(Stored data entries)
........

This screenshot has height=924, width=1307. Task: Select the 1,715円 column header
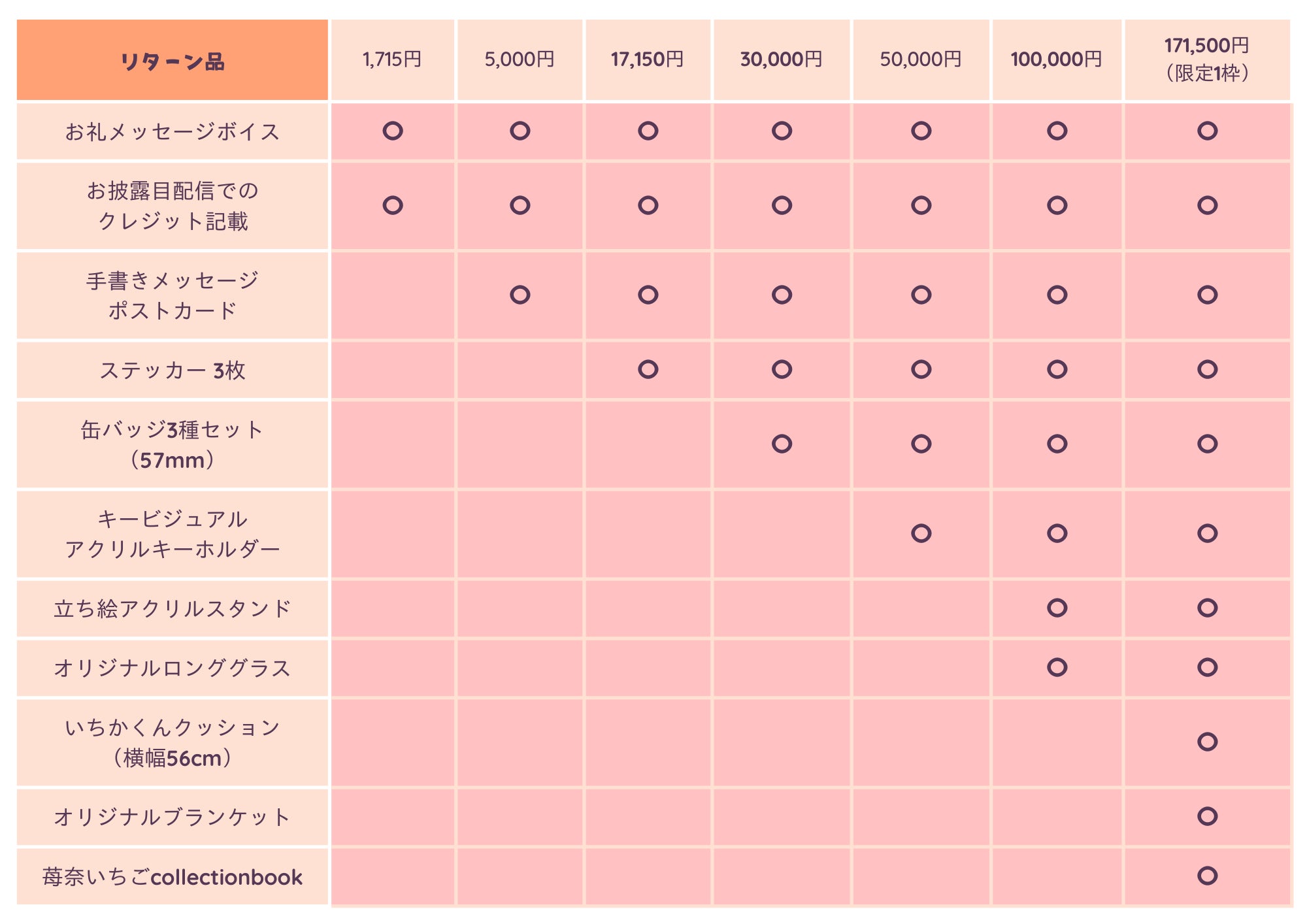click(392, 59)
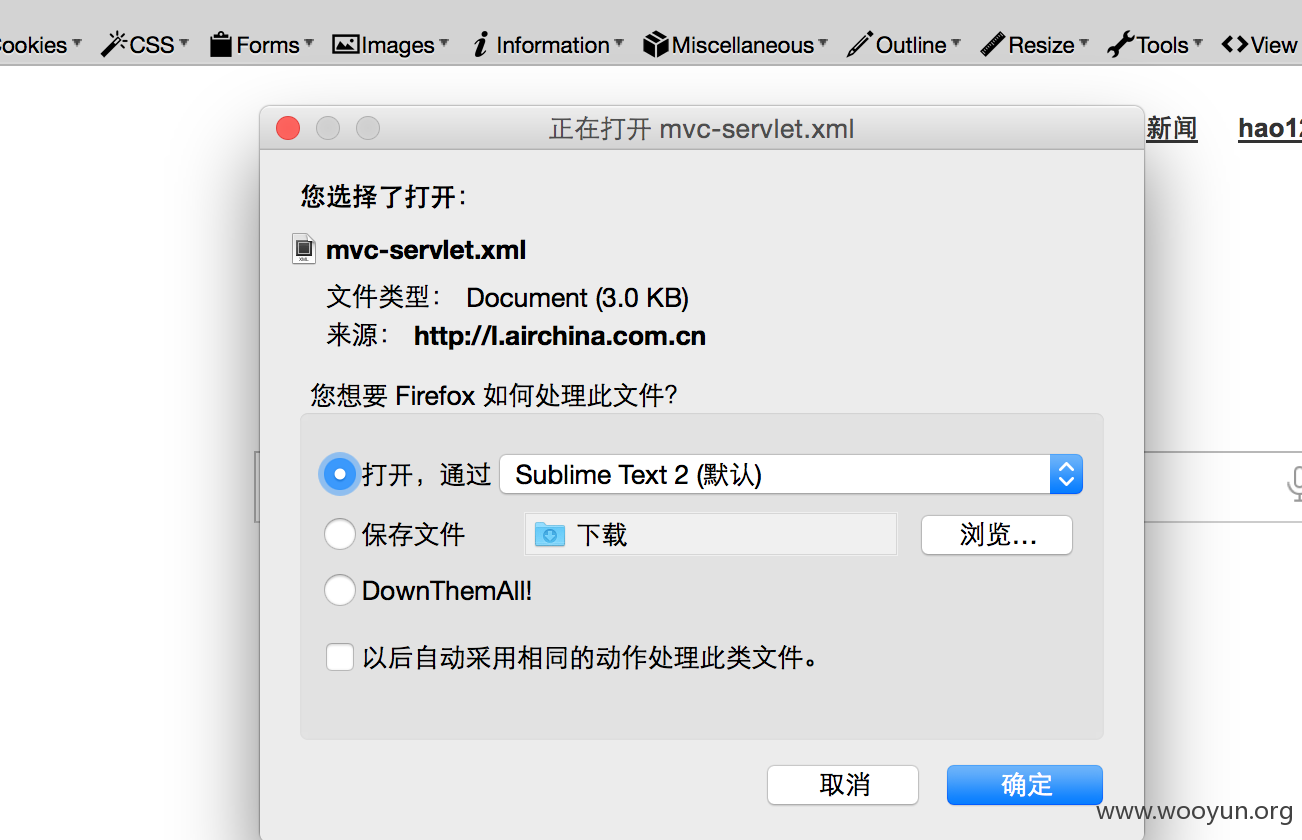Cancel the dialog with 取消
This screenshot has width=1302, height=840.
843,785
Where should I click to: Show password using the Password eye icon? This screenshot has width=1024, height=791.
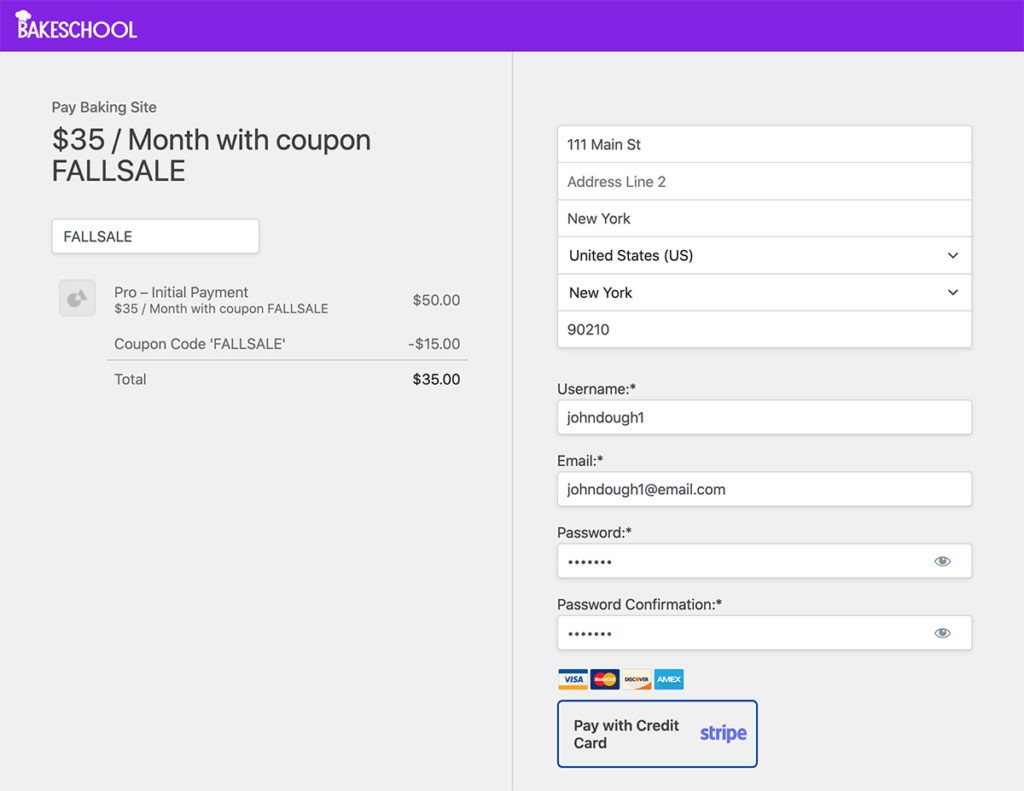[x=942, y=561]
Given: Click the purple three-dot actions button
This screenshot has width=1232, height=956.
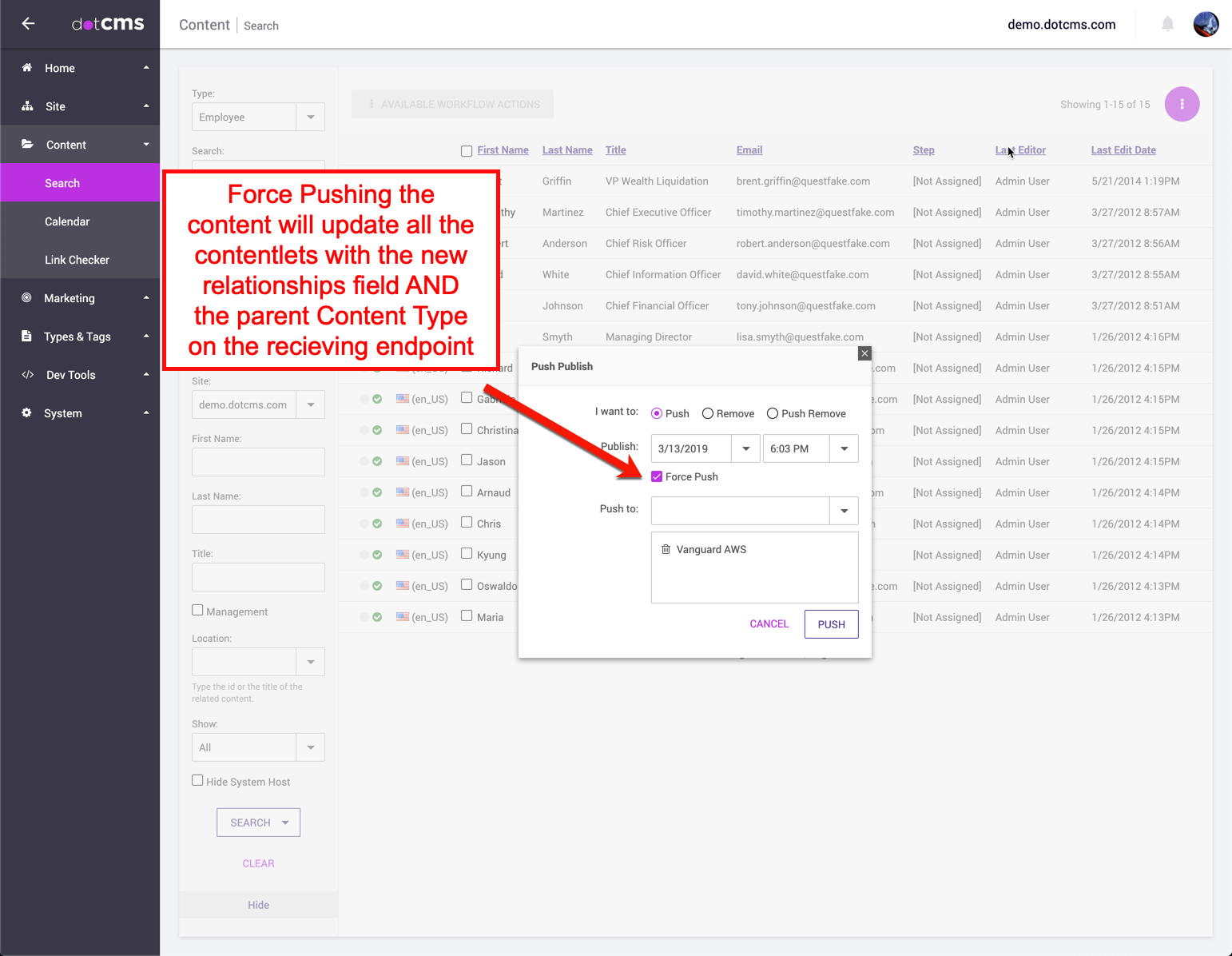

........

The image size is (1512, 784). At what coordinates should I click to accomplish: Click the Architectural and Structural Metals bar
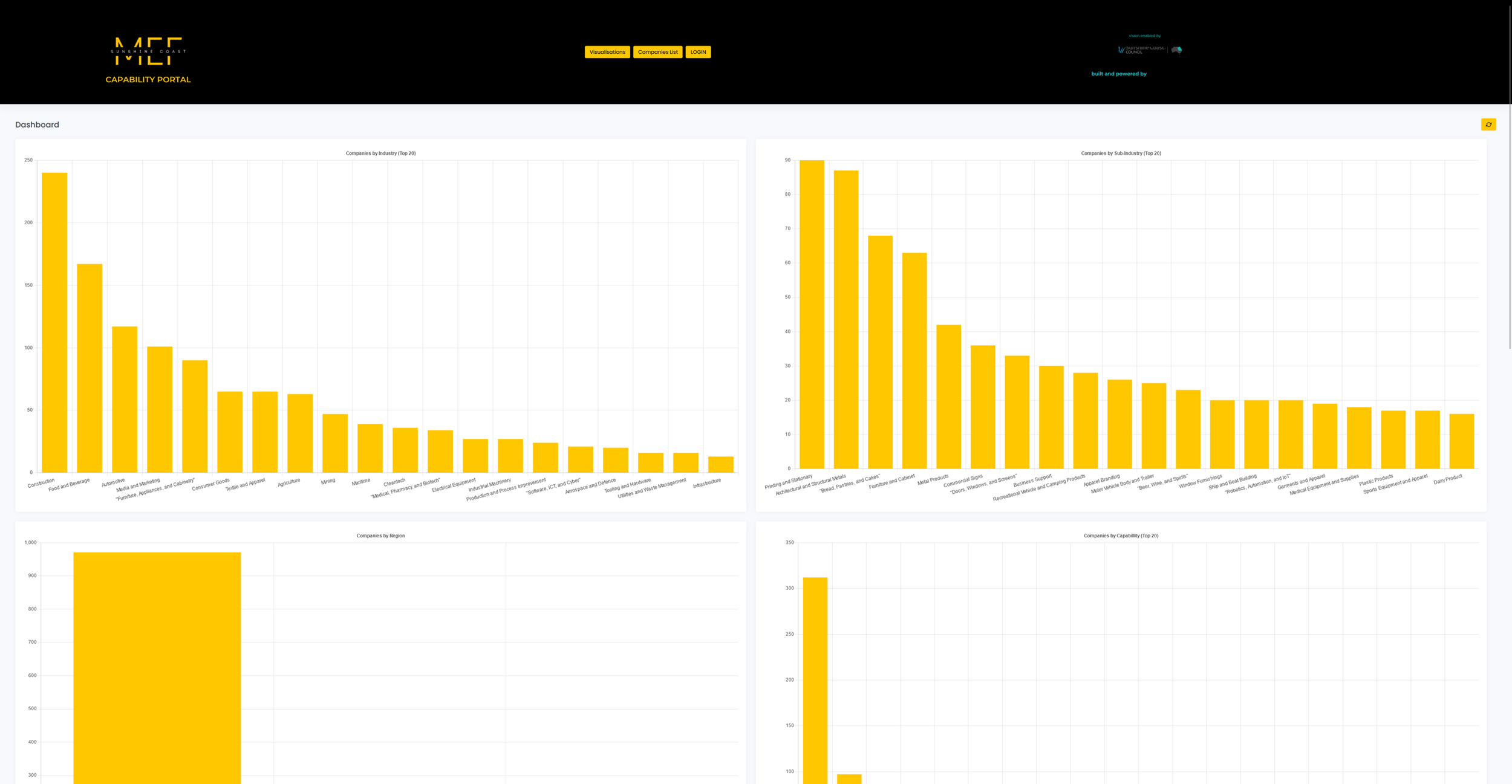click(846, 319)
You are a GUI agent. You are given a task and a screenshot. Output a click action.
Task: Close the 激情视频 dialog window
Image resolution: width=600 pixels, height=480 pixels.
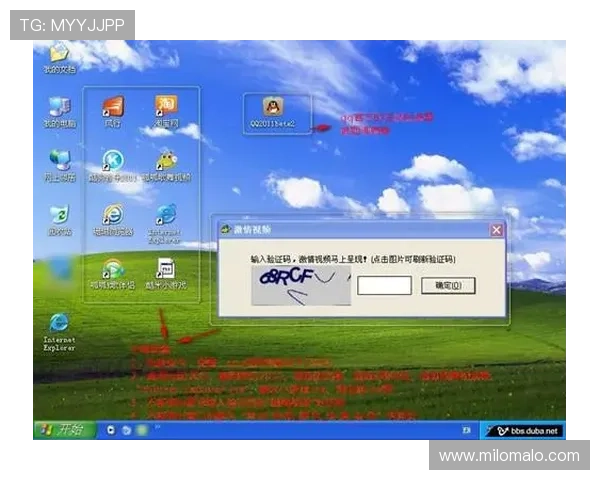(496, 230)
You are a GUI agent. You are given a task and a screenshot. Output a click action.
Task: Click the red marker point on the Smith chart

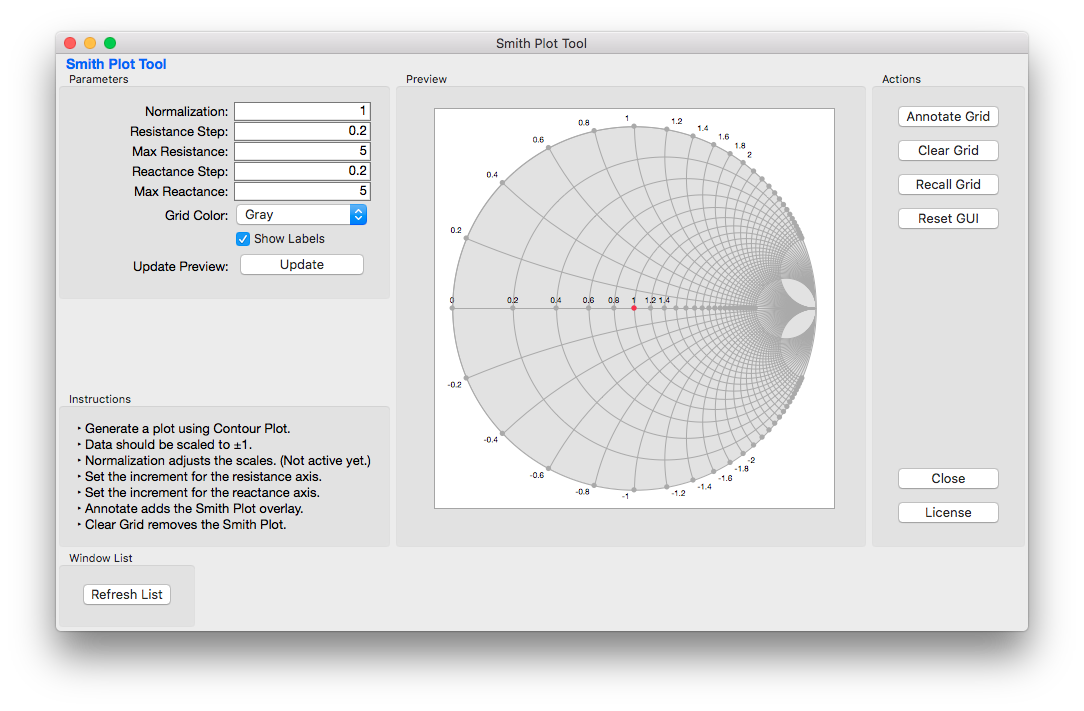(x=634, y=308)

........

» Exercise objective
Swap "purple" for "green" in the stretch from the line containing "Given: Click the" through the line containing "This screenshot has width=1232, height=956.", and write out only those lines again with everything else left unchanged.

» Worked answer
Given: Click the green three-dot actions button
This screenshot has width=1232, height=956.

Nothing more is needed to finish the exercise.